8 mile run on the treadmill in 94 minutes.  I didn’t take any breaks until 4 1/2 miles in.  I was pretty proud of myself.  However when I got home I felt sick for a few hours afterwards.  I was so hungry and I think I might have inhaled my food instead of eating it and then my stomach was angry with me.  I’m also wondering when I should start adding a little bit of fuel during a long run.

Monday March 31

3 mile run on the treadmill in 34 1/2 minutes.  I don’t know why these shorter distances seems so much harder for me but the entire time I’m running all I’m thinking is how badly I want this to be over.

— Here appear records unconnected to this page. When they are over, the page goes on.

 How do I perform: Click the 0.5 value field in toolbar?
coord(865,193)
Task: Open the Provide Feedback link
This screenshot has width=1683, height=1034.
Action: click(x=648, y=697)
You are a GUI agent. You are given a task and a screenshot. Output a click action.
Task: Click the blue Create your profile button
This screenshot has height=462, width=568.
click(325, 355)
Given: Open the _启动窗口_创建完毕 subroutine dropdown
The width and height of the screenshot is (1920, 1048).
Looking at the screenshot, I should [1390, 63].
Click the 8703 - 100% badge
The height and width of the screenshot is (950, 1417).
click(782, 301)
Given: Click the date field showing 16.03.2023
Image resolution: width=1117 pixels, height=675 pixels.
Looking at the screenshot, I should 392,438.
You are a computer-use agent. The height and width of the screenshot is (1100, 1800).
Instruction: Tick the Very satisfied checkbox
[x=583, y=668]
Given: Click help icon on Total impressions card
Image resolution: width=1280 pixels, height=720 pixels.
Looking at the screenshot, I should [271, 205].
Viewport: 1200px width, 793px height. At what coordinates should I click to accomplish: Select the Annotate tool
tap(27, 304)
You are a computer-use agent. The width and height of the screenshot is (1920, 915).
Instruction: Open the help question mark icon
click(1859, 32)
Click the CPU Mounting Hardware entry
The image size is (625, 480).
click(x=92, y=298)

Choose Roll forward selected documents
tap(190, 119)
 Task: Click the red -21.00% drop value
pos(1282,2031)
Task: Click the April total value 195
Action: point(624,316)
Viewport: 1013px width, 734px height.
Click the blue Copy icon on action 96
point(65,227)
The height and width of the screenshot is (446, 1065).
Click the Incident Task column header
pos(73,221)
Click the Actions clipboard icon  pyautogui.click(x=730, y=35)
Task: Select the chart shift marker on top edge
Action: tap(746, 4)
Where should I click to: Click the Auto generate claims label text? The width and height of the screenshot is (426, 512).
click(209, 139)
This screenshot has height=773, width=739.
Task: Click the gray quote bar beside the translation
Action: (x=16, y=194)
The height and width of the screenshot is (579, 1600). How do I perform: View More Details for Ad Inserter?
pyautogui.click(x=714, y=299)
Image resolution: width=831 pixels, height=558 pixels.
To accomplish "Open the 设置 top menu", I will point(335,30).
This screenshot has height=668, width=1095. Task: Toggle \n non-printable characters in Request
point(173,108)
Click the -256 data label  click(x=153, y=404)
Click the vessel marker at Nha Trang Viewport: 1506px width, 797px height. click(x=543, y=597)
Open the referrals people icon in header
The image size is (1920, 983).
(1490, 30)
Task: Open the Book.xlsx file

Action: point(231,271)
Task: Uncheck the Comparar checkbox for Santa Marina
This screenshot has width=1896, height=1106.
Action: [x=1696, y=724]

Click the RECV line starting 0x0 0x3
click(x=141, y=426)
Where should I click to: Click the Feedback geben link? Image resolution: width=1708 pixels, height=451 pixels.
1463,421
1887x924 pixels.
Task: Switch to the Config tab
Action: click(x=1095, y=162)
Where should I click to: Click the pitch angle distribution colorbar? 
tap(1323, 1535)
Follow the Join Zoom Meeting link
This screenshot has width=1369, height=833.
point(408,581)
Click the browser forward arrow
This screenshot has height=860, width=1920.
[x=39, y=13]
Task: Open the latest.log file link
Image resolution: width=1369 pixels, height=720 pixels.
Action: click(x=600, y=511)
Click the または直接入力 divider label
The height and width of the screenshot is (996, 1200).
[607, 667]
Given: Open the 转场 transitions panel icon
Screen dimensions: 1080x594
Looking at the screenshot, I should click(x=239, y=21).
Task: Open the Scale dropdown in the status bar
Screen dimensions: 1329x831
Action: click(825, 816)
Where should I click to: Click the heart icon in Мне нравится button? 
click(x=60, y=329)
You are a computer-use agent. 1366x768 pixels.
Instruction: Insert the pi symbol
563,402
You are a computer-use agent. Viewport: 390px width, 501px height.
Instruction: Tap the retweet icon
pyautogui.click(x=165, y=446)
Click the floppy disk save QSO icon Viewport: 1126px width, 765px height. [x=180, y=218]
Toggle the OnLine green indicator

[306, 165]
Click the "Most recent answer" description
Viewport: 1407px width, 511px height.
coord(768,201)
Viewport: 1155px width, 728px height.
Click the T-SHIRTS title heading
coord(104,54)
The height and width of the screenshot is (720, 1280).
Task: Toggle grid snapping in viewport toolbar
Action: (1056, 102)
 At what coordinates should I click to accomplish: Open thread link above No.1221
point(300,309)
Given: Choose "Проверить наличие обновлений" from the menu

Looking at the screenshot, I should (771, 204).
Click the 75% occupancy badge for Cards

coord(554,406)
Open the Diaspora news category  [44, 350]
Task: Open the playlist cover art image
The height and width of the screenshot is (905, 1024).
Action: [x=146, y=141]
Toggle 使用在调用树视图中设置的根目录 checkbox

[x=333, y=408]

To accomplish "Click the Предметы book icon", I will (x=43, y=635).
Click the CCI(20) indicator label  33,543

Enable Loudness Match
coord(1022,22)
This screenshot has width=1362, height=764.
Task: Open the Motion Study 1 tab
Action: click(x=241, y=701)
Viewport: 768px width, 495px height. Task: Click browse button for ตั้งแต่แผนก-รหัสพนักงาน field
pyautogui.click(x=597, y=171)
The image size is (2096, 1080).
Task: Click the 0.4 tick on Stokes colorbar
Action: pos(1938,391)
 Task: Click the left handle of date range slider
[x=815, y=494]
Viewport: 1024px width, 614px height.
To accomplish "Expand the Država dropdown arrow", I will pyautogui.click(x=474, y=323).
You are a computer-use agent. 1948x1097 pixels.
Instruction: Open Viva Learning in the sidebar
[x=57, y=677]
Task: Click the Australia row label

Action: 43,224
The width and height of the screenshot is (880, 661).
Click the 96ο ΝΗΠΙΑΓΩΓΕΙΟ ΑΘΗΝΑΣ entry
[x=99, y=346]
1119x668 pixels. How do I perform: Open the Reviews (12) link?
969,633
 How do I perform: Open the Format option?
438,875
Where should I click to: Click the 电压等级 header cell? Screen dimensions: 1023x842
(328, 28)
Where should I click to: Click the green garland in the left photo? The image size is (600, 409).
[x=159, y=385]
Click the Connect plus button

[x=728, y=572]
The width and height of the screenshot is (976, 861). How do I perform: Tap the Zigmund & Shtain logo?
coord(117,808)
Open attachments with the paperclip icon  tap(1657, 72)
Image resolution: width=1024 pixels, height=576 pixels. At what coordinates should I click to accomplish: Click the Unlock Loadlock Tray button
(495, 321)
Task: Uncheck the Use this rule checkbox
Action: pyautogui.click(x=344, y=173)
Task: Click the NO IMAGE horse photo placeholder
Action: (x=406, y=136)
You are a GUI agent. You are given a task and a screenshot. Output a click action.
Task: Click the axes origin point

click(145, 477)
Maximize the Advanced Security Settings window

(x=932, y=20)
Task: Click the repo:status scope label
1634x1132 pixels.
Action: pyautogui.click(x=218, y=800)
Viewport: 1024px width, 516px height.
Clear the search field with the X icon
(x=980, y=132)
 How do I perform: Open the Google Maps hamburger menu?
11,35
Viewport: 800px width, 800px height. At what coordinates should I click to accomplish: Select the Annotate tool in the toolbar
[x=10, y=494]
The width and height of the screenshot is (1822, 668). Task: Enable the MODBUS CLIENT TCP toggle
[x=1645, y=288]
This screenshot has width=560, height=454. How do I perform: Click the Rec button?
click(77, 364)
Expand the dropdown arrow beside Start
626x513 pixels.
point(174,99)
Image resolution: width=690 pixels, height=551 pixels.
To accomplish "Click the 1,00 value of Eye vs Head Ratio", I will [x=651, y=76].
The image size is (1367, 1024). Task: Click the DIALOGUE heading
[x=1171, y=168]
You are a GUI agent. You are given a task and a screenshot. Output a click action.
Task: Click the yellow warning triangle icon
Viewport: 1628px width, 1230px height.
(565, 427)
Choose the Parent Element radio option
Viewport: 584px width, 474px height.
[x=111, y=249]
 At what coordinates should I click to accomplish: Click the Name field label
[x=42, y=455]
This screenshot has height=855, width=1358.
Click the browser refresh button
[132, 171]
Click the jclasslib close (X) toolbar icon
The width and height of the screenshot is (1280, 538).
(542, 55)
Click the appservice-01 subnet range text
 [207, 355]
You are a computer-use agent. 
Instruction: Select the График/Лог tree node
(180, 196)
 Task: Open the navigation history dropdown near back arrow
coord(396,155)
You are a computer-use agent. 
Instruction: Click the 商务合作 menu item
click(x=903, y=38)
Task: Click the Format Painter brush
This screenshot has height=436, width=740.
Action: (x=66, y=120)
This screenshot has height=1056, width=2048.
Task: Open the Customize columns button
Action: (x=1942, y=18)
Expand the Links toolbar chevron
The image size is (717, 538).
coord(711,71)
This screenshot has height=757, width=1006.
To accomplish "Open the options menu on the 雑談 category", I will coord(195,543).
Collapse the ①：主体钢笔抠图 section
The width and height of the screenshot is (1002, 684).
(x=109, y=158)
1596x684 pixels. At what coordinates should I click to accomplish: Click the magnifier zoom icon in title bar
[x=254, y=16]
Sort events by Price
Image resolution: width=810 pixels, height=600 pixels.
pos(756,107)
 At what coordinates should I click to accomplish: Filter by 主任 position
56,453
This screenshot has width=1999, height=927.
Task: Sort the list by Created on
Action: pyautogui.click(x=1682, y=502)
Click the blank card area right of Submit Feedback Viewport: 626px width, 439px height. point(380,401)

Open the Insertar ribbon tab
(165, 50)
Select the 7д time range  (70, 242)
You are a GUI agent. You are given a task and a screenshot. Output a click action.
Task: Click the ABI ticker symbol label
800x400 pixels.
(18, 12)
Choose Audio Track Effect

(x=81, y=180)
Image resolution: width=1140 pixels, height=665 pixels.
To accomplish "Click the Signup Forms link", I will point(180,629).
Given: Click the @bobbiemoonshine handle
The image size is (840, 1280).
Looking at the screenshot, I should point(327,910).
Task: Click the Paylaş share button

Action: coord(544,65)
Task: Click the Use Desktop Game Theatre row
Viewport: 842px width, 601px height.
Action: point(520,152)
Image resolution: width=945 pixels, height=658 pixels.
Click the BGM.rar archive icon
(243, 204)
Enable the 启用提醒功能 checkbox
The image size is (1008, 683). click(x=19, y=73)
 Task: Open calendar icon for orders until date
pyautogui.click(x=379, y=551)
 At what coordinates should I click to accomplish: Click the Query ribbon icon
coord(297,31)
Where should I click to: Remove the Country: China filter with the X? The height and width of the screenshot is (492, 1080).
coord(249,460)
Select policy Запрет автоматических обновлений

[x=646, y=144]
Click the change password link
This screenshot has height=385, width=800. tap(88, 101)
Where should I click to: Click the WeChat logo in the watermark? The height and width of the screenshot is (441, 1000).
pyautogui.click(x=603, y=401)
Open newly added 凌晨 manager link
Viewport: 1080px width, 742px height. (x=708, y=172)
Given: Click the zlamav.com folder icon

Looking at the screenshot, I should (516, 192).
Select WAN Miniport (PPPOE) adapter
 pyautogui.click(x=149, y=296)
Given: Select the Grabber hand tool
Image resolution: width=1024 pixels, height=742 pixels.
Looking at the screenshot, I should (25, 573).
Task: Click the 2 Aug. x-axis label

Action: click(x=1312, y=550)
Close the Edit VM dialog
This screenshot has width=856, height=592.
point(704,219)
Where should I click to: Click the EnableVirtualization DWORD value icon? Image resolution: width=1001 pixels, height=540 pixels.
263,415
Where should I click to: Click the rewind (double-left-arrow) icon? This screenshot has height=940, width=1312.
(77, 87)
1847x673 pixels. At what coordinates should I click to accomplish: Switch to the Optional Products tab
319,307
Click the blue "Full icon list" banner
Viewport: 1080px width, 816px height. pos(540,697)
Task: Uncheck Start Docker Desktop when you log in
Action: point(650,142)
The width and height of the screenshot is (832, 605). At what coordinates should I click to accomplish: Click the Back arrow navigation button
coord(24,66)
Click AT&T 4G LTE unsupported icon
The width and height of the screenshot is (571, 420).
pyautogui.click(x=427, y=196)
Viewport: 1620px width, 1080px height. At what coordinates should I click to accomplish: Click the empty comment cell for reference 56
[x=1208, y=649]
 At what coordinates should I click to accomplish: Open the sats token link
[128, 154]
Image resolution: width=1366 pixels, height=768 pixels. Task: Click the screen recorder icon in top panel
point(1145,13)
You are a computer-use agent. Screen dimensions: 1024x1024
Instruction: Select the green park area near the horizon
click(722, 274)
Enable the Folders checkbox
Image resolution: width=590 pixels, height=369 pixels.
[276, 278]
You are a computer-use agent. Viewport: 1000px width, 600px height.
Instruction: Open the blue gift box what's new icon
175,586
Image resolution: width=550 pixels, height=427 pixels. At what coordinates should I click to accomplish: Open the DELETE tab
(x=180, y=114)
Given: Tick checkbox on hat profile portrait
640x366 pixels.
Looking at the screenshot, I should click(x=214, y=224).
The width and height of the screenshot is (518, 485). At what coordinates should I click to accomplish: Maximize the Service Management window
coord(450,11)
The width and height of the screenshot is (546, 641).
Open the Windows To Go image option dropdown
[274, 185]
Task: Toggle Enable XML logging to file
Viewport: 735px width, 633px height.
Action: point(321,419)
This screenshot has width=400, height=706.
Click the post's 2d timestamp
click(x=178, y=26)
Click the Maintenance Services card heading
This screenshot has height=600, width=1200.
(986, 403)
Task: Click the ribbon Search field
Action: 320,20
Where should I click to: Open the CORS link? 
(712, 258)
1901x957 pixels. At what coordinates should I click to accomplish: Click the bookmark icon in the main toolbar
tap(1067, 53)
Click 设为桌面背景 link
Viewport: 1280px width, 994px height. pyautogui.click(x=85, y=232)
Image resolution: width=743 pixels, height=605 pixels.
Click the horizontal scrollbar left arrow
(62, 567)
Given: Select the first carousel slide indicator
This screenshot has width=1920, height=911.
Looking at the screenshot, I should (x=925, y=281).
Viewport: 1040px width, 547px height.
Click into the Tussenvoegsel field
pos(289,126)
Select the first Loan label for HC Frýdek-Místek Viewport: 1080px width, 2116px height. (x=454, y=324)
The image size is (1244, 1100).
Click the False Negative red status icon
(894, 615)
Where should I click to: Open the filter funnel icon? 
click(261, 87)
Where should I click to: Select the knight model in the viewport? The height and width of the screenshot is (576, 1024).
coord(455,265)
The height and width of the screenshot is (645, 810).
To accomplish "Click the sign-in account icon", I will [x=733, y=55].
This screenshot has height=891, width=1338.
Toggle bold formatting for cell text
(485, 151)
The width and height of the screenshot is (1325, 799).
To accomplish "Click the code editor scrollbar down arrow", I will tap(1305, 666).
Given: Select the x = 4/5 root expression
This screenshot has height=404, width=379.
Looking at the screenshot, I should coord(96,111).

Tuesday April 1, Lower Body and Abs

leg extensions: 12X @ 55#, 10X @ 60#, 8X @ 65#, 6X @ 70#, 12X @ 55#

glutes machine: 12X @ 50#

leg curls: 12X @ 65#, 10X @ 70#, 8X @ 75#, 6X @ 80#

leg press: 12X @ 120#

stability ball bridges: 12X, 10X, 8X, 6X, 12X

wall sit: 1 1/2 minutes

twisting crunches on stability ball: 12X, 10X, 8X, 6X, 12X

standard crunch on stability ball: 12X

 

Wednesday April 2, 4 mile Run and Zumba

I can’t tell you how happy I was to be outside in the sunshine running.  I didn’t even care that my legs were really tired.

 

Thursday April 3, Upper Body, Lower Body and Abs

dumbbell press: 12X @ 25#, 10X @ 30#, 8X @ 35#, 6X @ 40#, 12X @ 25#

fly machine: 12X @ 60#

lat pulldown: 12X @ 20#, 10X @ 27.5#, 8X @ 35#, 6X @ 40#, 12X @ 20#

dumbbell rows: 12X @ 25#

seated shoulder press: 12X @ 10#, 10X @ 15#, 8X @ 20#, 6X @ 25#, 12X @ 10#

side raise: 12X @ 10#

bi-cep curl machine: 12X @ 35#, 10X @ 40#, 8X @ 45#, 6X @ 50#, 12X @ 35#

hammer curls: 12X @ 15#

tri-cep cable pushdown: 12X @ 25#, 10X @ 30#, 8X @ 35#, 6X @ 40#, 12X @ 25#

tri-cep overhead extension: 12X @ 25#

I did the exact same lower body and abs routine from Tuesday.

 

I literally have one more upper body workout to do and then I”m done with my Body for Life training plan.  I’m looking forward to switching up my routine.  It has been really nice to have a formula to work off of these past few months though.  Hopefully I’ll be back tomorrow with my final week.